The passing of the years provides the foundation for the rootsy strummed ‘Nowhere On Sea’ (Barker on harmonica) which, drawing on images of faded seaside towns (“since they opened the new power station/People don’t seem to visit much anymore”) and busted cars, speaks of unfulfilled dreams (“I could have been a famous singer you know/But that kind of life’s not for me”) and being stuck in a rut while everyone else moves on (“Maria she moved to the city/Ah you should of seen us in eighty nine/She asked me if I’d go with her/But it just didn’t feel right at the time”), while sporting the memorable line “Once it was happy hour all the time/Now it’s just from six until nine”.
It sits next to the falsetto sung, keyboards-backed, fingerclicked rhythm ‘The Nameless’, so named from the fact a friend sent Tobias a video of it recorded on a balcony in 2010 asking what it was called, and that, only ever played on that one occasion, it was never titled.
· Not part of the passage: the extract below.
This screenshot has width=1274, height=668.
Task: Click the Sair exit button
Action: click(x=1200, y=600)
It now becomes an anthem for the unknown everyday heroes (“I’ll give you shelter from the madness/From the wicked and the wild/I will carry your sadness/I will love you like a child”) encapsulated in the soulful earworm refrain “There’s a flame burning in the blackness/There’s a light shining in the dark”. Chips Moman and Dan Penn could have written this.
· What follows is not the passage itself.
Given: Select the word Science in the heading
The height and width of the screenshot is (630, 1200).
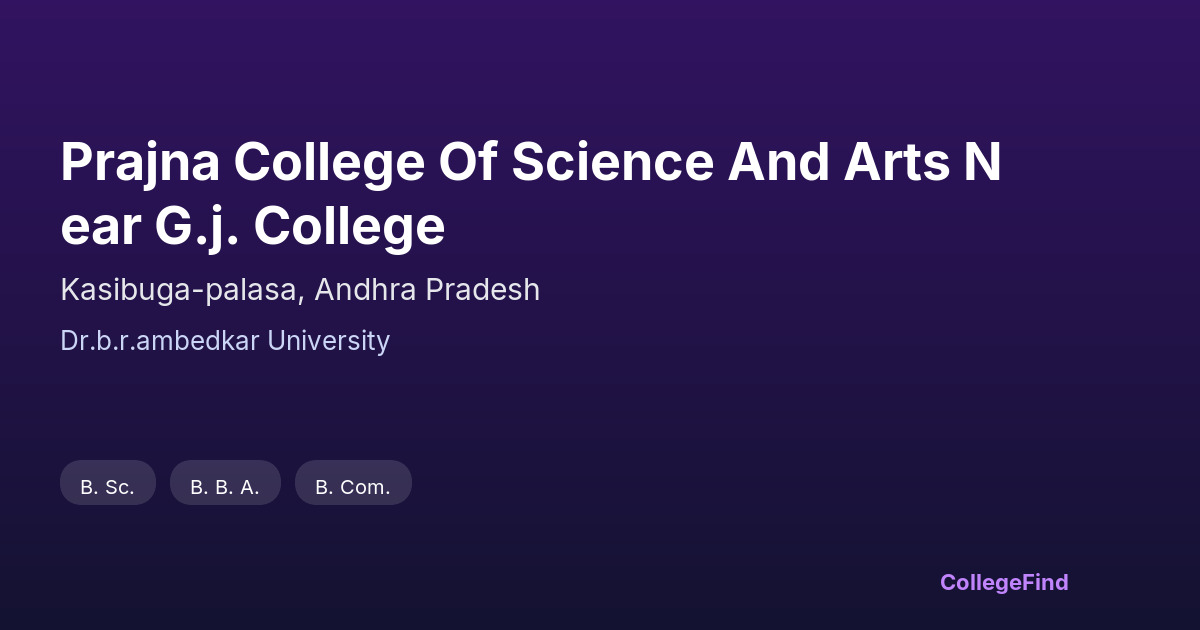Looking at the screenshot, I should pyautogui.click(x=612, y=163).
It ends with, first, the fingerpicked ‘For Old Times’ Sake’, written by Tobias for a his grandfather who, a sailor working in the battery room, was badly injured when the ship struck a mine, but managed to struggle to the upper decks and walk off into the sea as it sank, the song a pandemic-fuelled encouragement to persist when things look hopeless and “For the strength to carry on/When everything is at stake”, a blessing “for you my friends wherever ye roam/May the path of love and healing lead you home” and that “we will bend but we will not break”.
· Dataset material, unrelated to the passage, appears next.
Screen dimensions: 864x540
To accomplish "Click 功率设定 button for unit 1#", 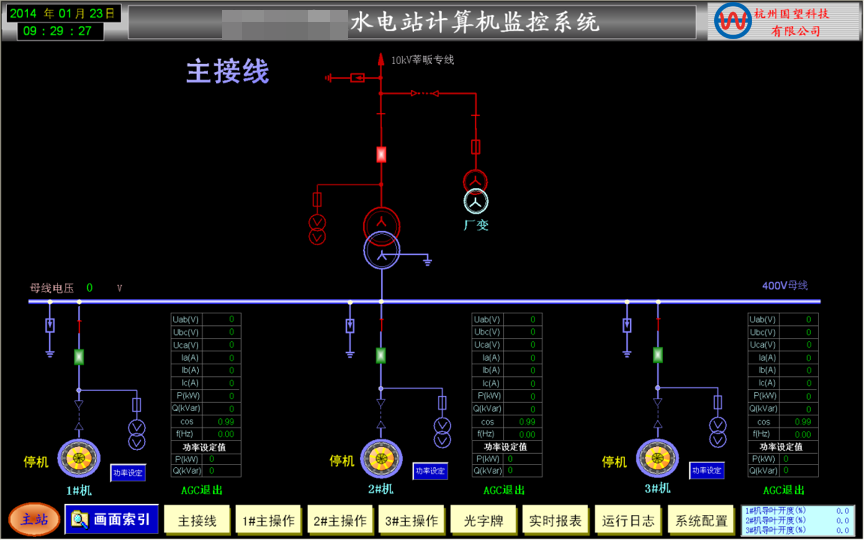I will pos(128,472).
It ends, finally, with the ethereal keys and meditatively strummed ‘The Other World’, returning to nature and pagan mythology imagery (“Amongst the mosses and the twisted oak/There’s a place of which old women spoke/An altar fashioned by some elfin hand”), for a number bathed in hope for tomorrow that draws on the derivation of Wednesday as Odin’s Day, representing the ‘hump’ of the week or, as the lyric has it, “the borderline/Into another world, another time”.
An album that asks to be listened to with no distractions to take in the depth of emotion behind the sometimes still musical waters, this is a field of dreams and gold.